Numerical simulation of flow resistance characteristics in a rod bundle channel under vertical and inclined conditions

Numerical simulation of flow resistance characteristics in a 3 × 3 rod bundle channel under vertical and inclined conditions is carried out. Compared with experimental results, it is verified that Reynolds stress model with enhanced wall treatment can accurately calculate flow parameters in rod bundle. Under vertical conditions, flow boundary layer at high Reynolds number is relatively thinner and radial velocity vector at interface of each sub-channel is basically parallel to dividing line or opposite direction.

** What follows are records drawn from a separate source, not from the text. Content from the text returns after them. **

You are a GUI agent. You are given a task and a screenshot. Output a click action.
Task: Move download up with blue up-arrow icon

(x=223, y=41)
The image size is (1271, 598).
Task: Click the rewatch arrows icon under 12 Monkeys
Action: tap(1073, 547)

Mainstream velocity distribution in channel under heating conditions is more uniform and radial secondary flow is more likely to occur than that under adiabatic conditions. Axial velocity near wall is a dominated factor to determine wall shear stress. Under inclined conditions, deviation of overall flow velocity distribution is more obvious and relative intensity of natural convection is more significant at low Reynolds number conditions compared with high Reynolds number conditions. Main mechanism of increase in frictional resistance due to inclination is that natural convection caused by thermal stratification changes flow velocity distribution of each sub-channel. Additionally, natural convection increases radial secondary flow area, broadens wall shear stress distribution and also increases average wall shear stress of cross section. [Display omitted] •Numerical simulation of flow resistance in a rod bundle channel is performed.•Numerical and experimental results are compared in vertical and inclined cases.•Features of flow boundary layer under different conditions are analyzed.•Natural convection spurs secondary flow and broadens wall shear stress area.